Pictures appear among the records below and must be omitted. Repeat exactly the lines from the line with "At what coordinates should I click to accomplish: Collapse" to the line with "Given: Toggle player", both included.

(Entries taken from a collection)

• • •

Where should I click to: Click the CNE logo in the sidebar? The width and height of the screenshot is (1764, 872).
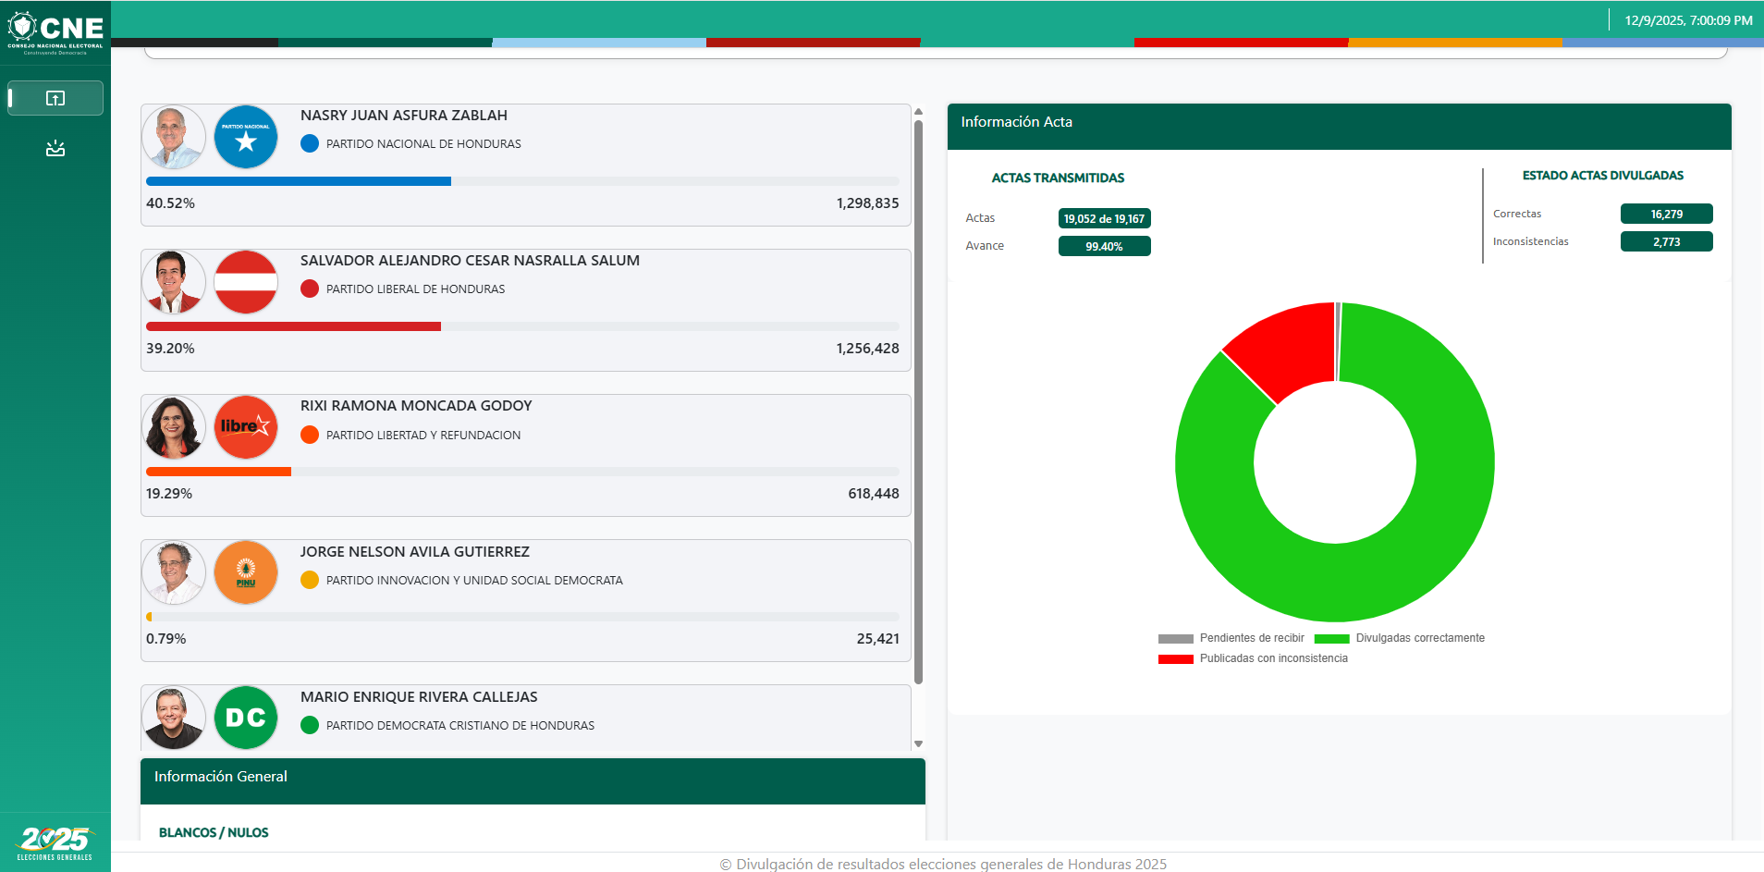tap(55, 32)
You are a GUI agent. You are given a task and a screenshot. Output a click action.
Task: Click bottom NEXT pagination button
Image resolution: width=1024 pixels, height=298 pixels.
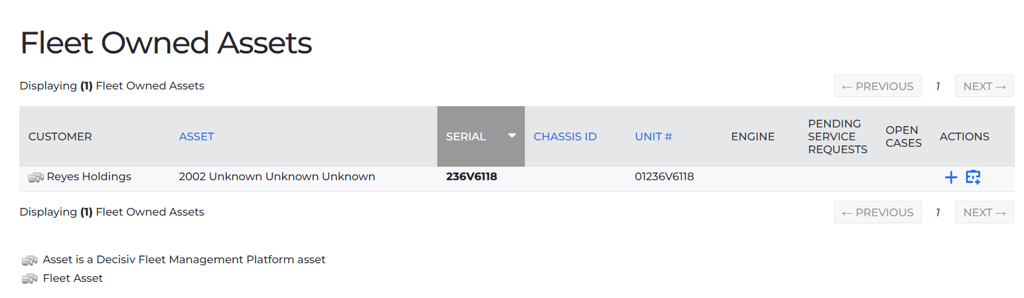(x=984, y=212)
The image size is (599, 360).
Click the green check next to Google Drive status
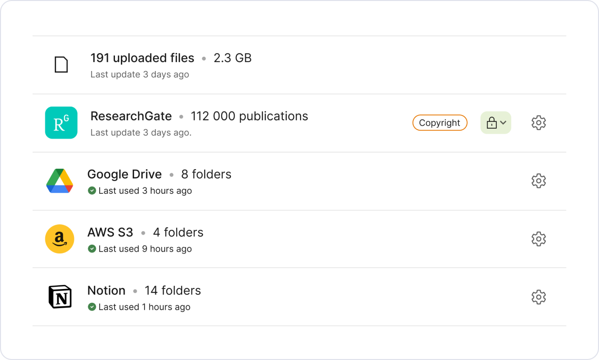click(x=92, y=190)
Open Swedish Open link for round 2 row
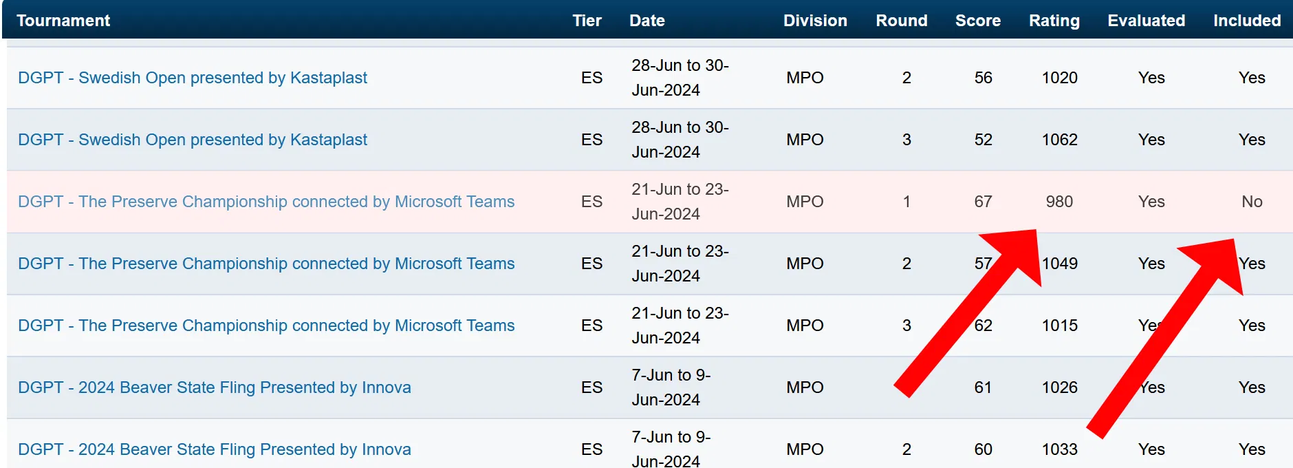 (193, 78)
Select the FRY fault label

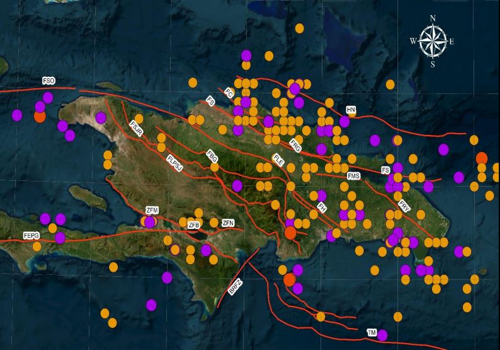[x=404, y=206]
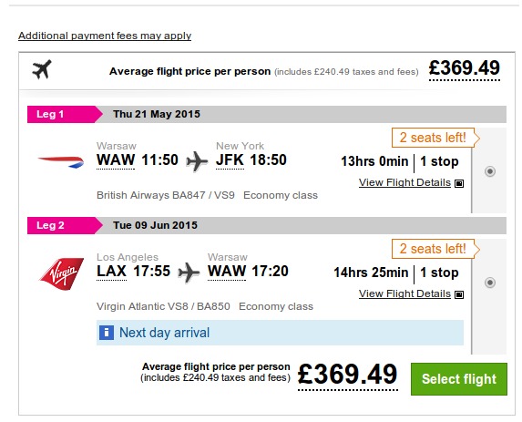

• • •

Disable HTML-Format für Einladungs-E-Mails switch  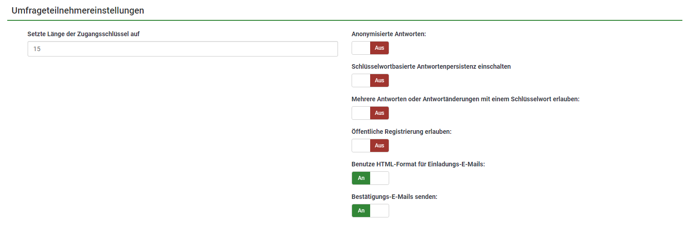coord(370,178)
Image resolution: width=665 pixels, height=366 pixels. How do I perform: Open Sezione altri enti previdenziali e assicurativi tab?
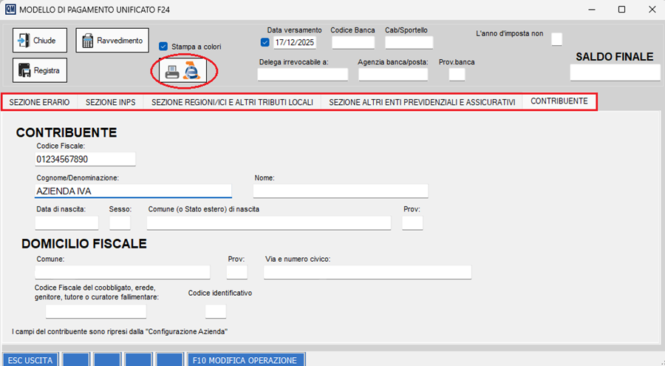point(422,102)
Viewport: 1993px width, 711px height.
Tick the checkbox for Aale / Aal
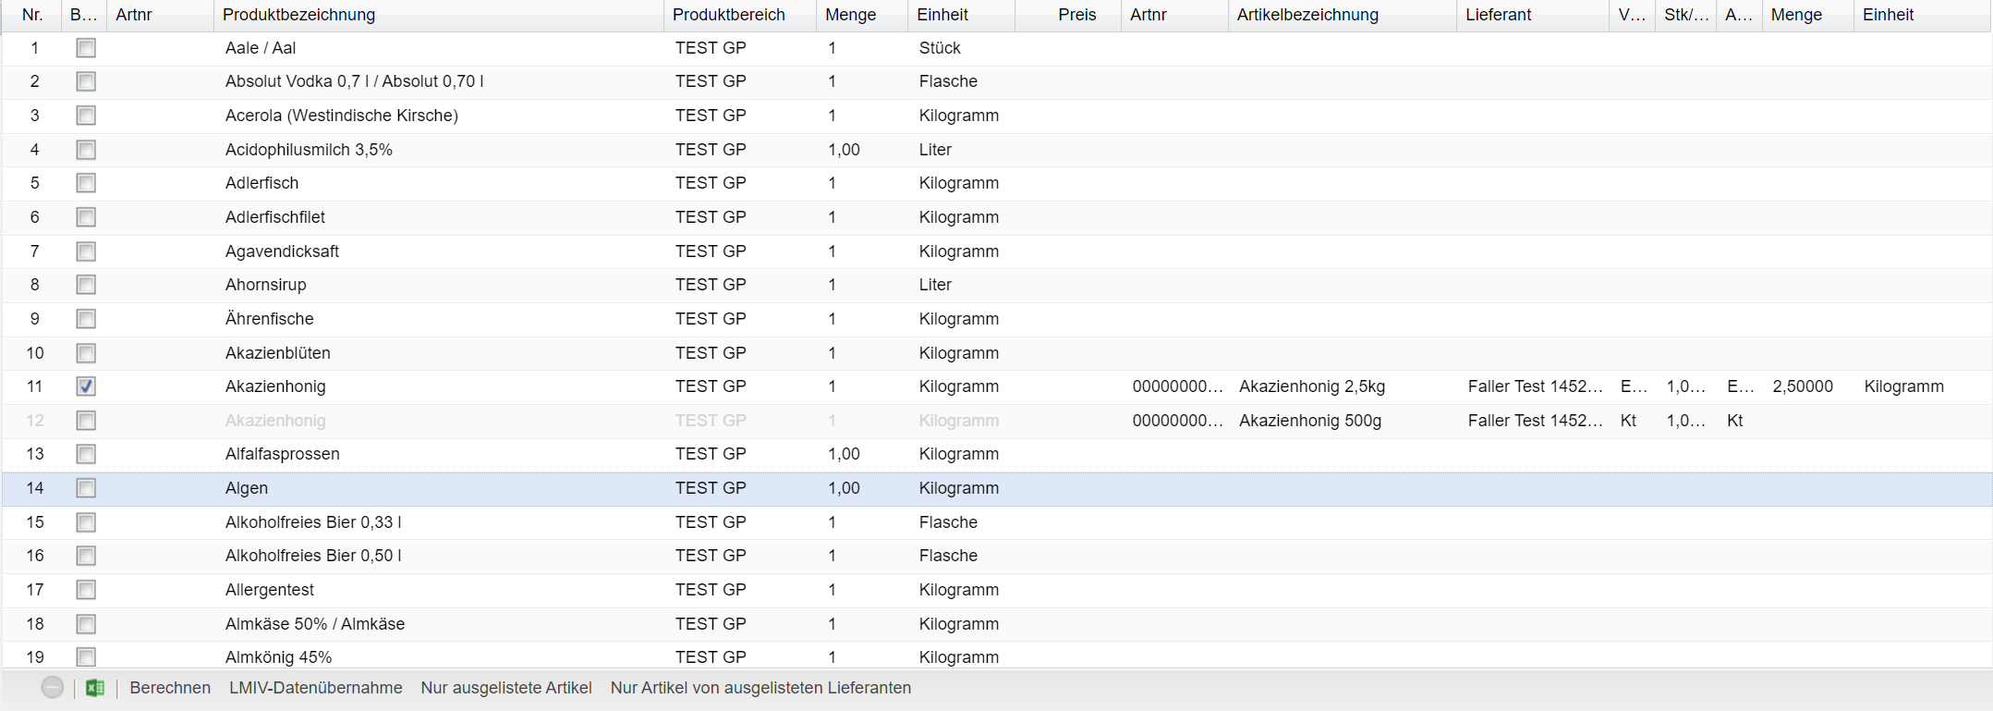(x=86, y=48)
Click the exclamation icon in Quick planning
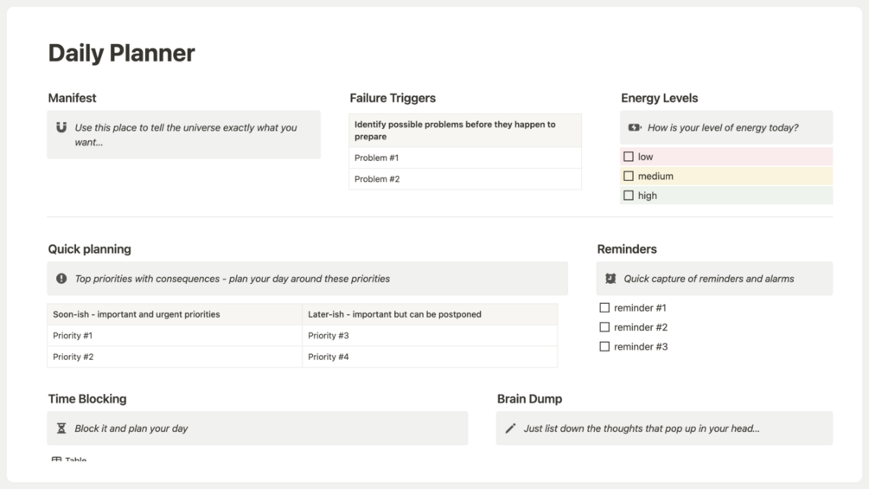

• • •

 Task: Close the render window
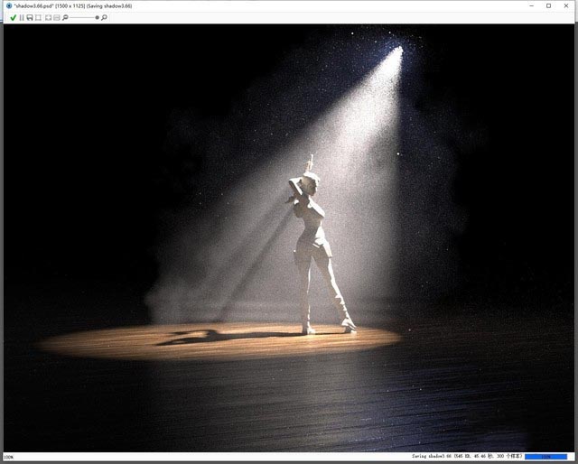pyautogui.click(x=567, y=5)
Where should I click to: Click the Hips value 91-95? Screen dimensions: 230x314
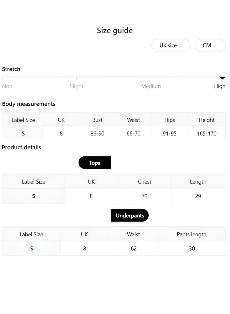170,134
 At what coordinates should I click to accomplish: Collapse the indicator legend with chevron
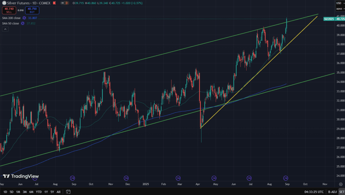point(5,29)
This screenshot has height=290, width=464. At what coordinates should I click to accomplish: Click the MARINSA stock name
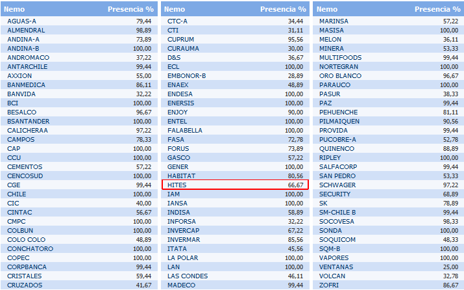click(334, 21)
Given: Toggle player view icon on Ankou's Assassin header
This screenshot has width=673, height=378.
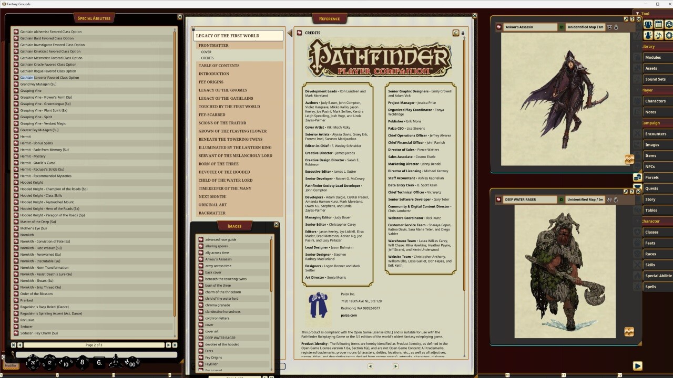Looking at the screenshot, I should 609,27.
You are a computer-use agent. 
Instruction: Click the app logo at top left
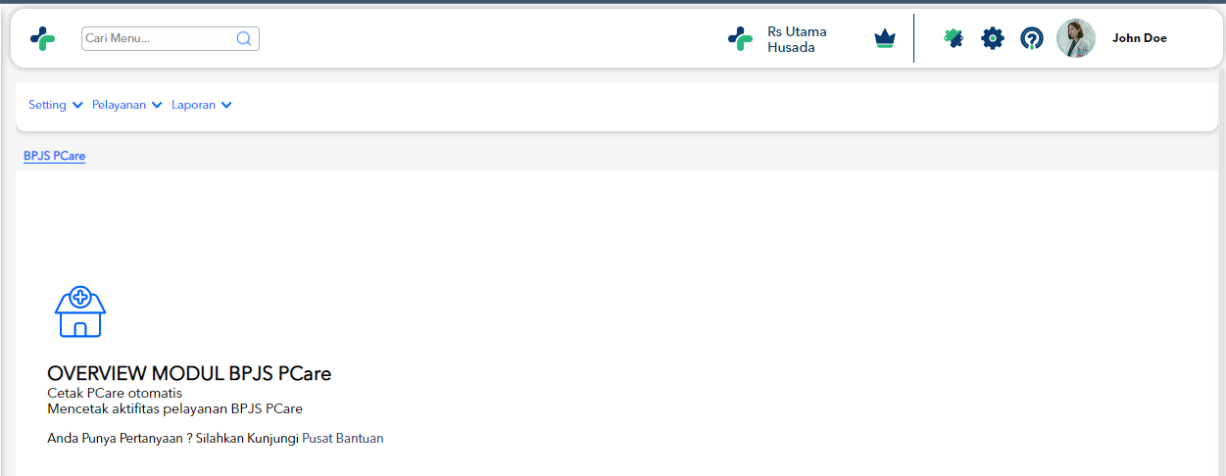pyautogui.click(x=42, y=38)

• • •

* _TASK SOLUTION_:
 At what coordinates should I click to accomplish: Collapse the indicator legend with chevron
point(5,29)
This screenshot has height=290, width=464. At what coordinates should I click to accomplish: Click the MARINSA stock name
click(334, 21)
Given: Toggle player view icon on Ankou's Assassin header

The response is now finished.